** Begin Excerpted text **
An island of rattlesnakes may soon be a reality in Mass., and some residents aren’t happy

Public documents provide a glimpse into one town’s anxiety over the proposed reptile colony.

–Bill Byrne/AP

In January, Tom French, the Massachusetts Assistant Director of the Division of Fisheries and Wildlife proposed a plan to establish a Timber Rattlesnake colony on Zion Island in the Quabbin Reservoir. While the state plans to move forward with the plan, Massachusetts residents have had mixed reactions.

French’s motivation is to repopulate the species, which is indigenous to Massachusetts. Mt. Zion would provide an abundant food supply as well as plenty of hibernation spots for Timber Rattlesnakes. But some are not pleased with an increase in the rattlesnake population: The timber is venomous, and some feel it will pose a threat to safety.


In a series of public documents released by MuckRock, a public records news site, some Massachusetts residents expressed anxiety and fear at the prospect of a “snake island.” Others, however, seem to be in favor of it.

Here are some of the more interesting emails sent to the Division of Fisheries and Wildlife.

This person’s prior experiences with Rattlesnakes are enough to keep them from supporting any sort of resurgence in the local rattlesnake population:

We had the following sorts of experiences living in a place now locally sometimes called rattlesnake gulch, and that I’ve seen referred to as one of the very few real colonies left by the end of the 20th century.
1. In the 1930s, my father found a rattlesnake in my sister’s playpen (with my sister there) on the front lawn (perhaps the snake thought the place was safe because the house had not been inhabited for a long time before my parents bought it). Fortunately the snake was not sufficiently scared or threatened by her to bite, but this shows they don’t always try to avoid humans.
2. I was rattled at by a rattlesnake that was lying under my favorite climbing maple tree, where it was lying in my little path to the tree, where I used to go read. Again, this was in a well-used area near our house. Had I been on foot instead of bike that day, I could have stepped on it running barefoot as usual to my tree.
3. During one very dry summer in the 1950s, the snakes came down (presumably from the ledges they likes, and presumably looking for water).
*We found one sunning itself on our front doorstep, crawling under the kitchen in the crawl space.
*A neighbor found one in her livingroom; it had found a way in, apparently again looking for water.
4. One other time, I found one along the edge of the neighbor’s pond where we used to swim.
My mother also once has one drop out of a tree or something onto her when she was riding a horse; I expect it was startled too, and slithered away. I don’t know what state it was in.

This concerned citizen believes that rattlesnakes could be a gateway to other fearsome reptiles. They even use a few metaphors to illustrate their point:

What’s next? Your Komodo Dragon project? The Gila Monster Project? Alligator Snapping Turtles? Saltwater crocs? I am sure these are all “misunderstood” and “beneficial.”
** End Excerpted text **
** Begin Source material **
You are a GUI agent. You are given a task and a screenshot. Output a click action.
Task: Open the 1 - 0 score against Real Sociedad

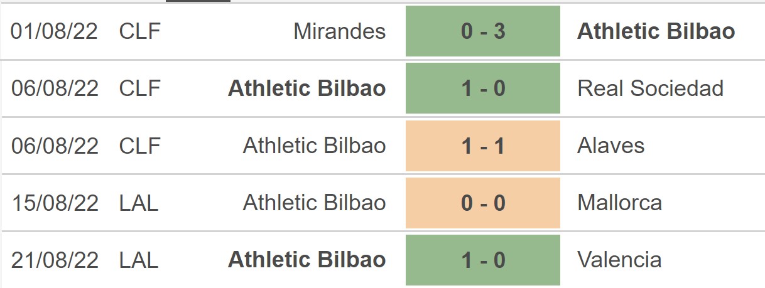(482, 88)

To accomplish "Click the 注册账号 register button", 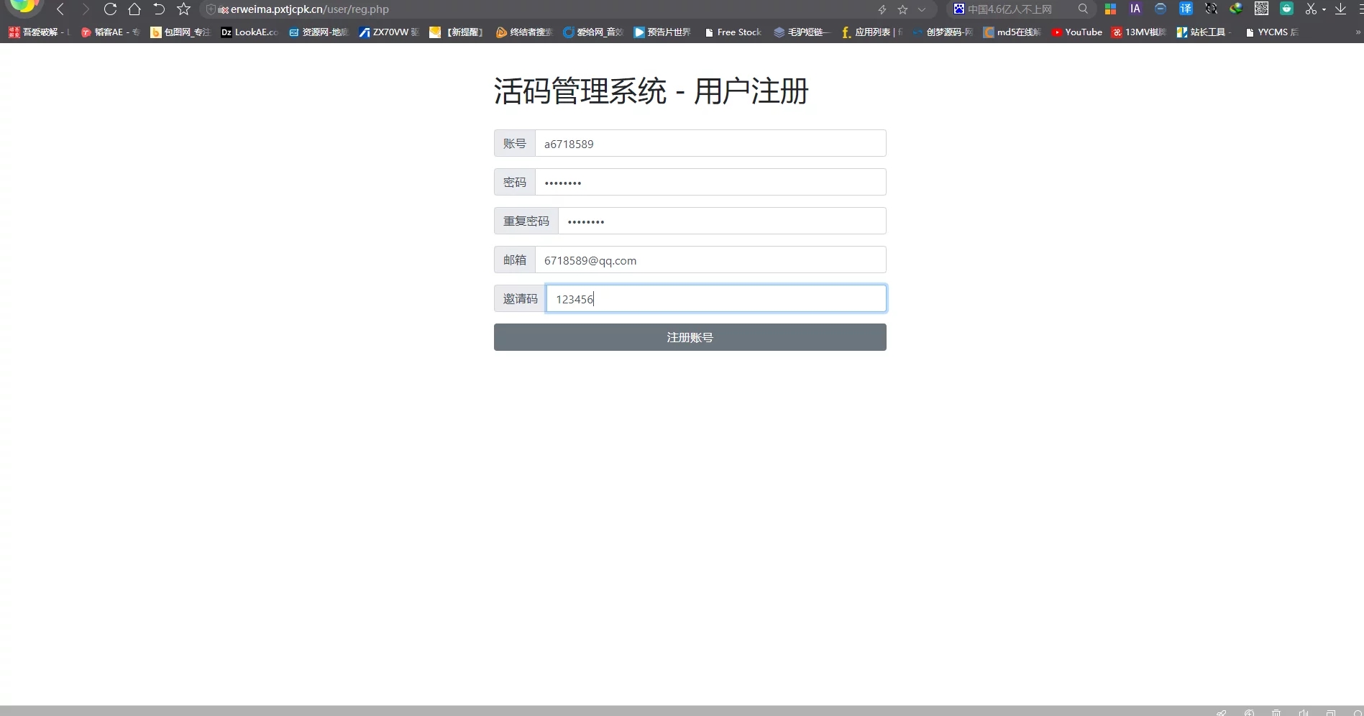I will pos(690,337).

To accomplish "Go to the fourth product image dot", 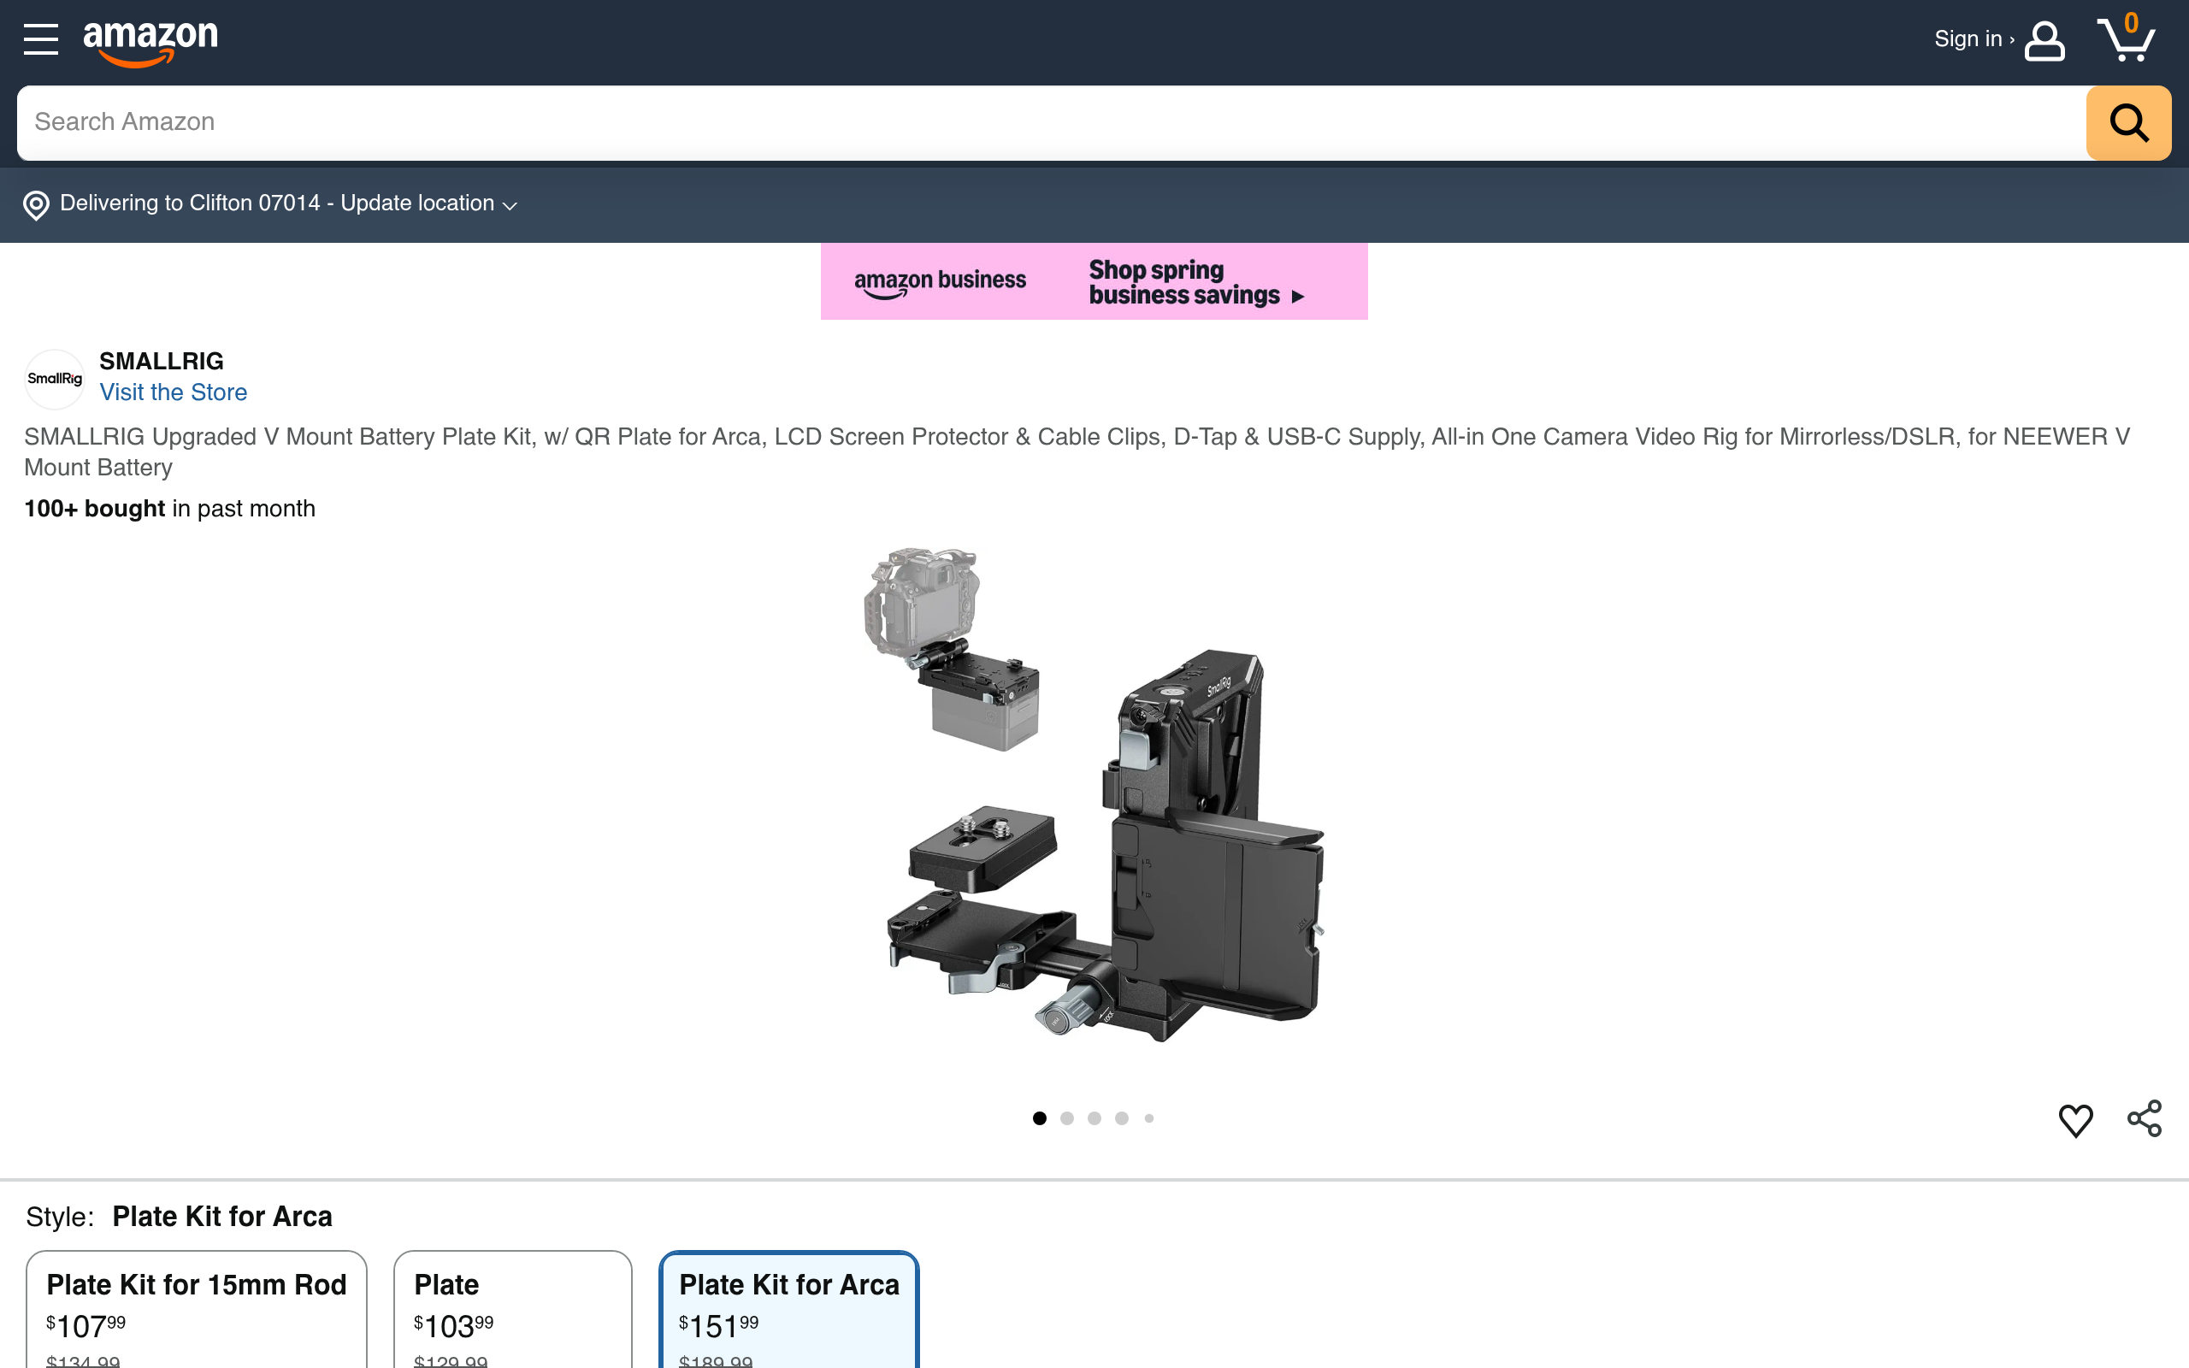I will click(x=1122, y=1118).
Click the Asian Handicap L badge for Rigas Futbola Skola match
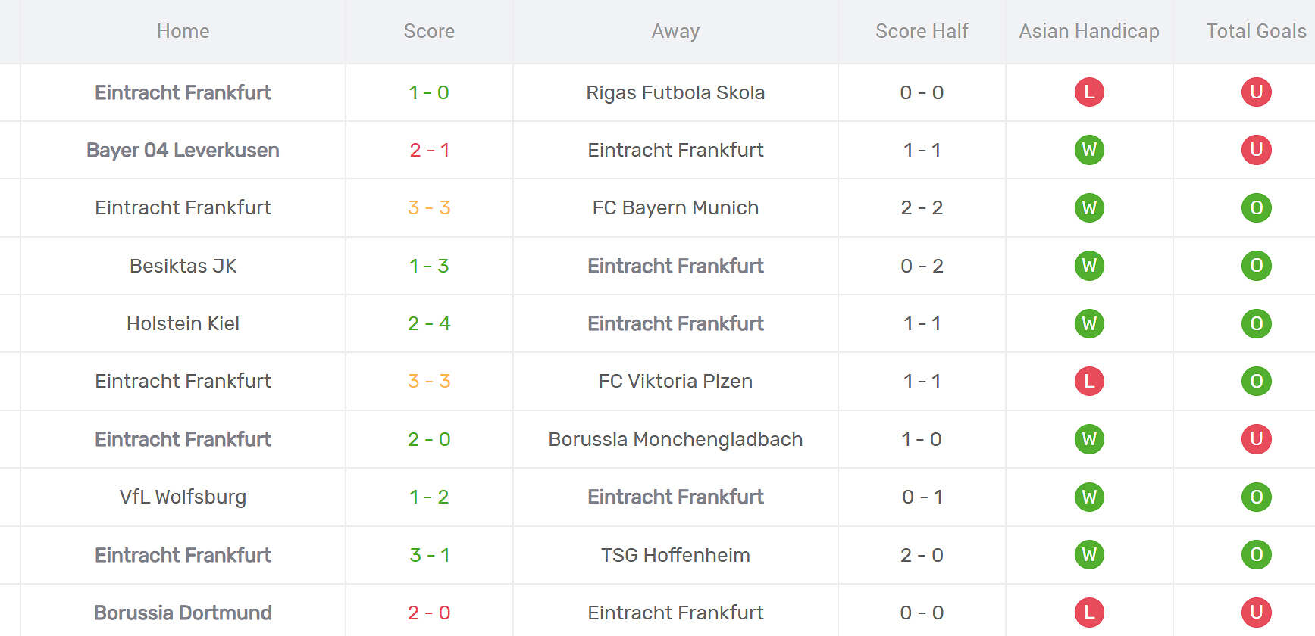 (x=1089, y=92)
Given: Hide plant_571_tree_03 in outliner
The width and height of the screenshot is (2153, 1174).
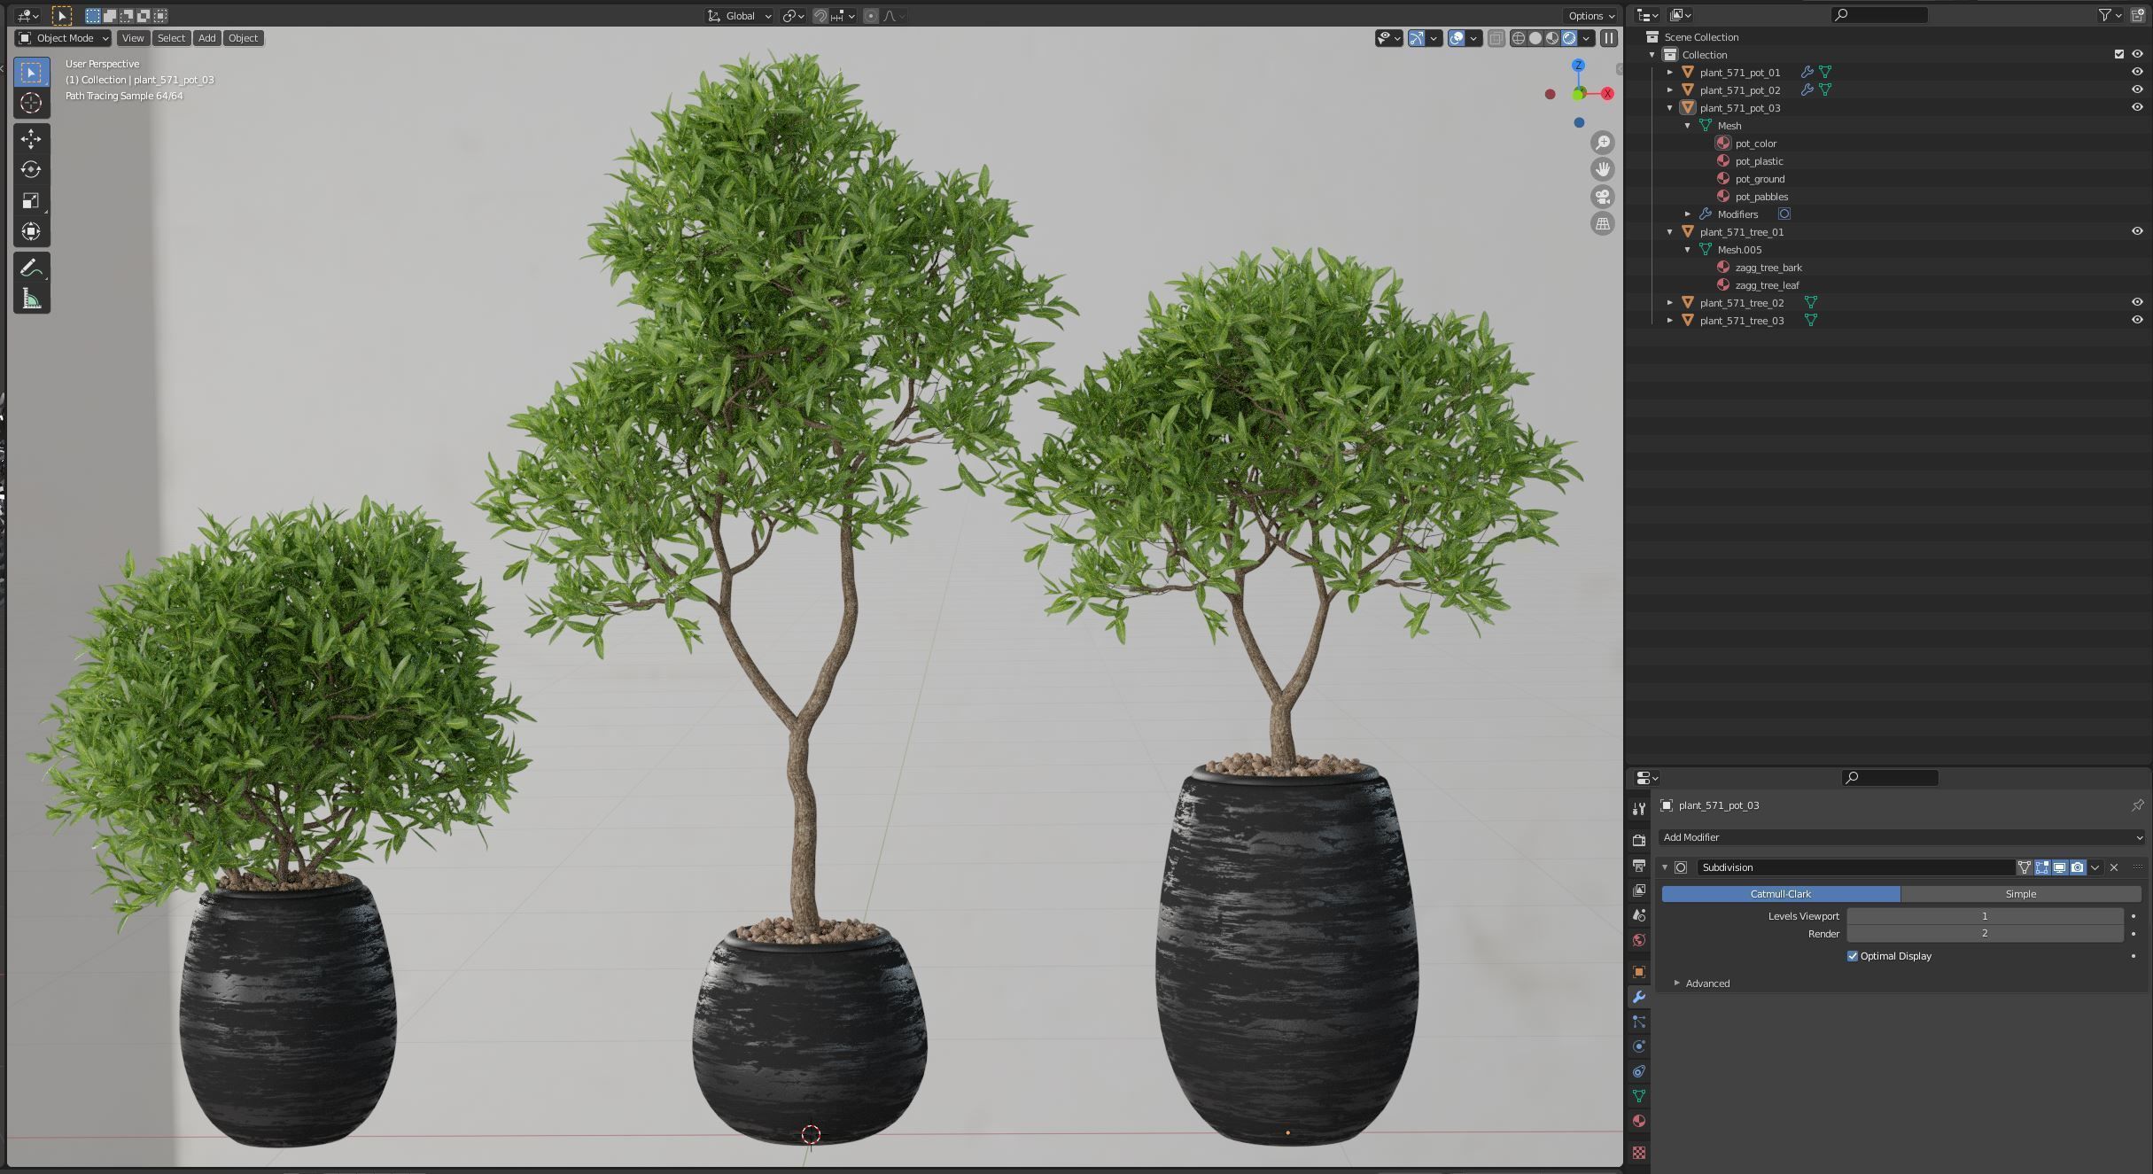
** End Source material **
- _Set of tasks_
1. According to the rattlesnake island article, why would Mt. Zion suit a Timber Rattlesnake colony? Reply in one to three sentences.
2. In the records, switch "screenshot" to "image" in everything from the line containing "Given: Hide plant_571_tree_03 in outliner" down to the end of the records. Write out only those lines, and leave the pictures out.

- _Expected outputs_
1. Mt. Zion would give Timber Rattlesnakes an abundant food supply and plenty of places to hibernate.

2.
Given: Hide plant_571_tree_03 in outliner
The width and height of the image is (2153, 1174).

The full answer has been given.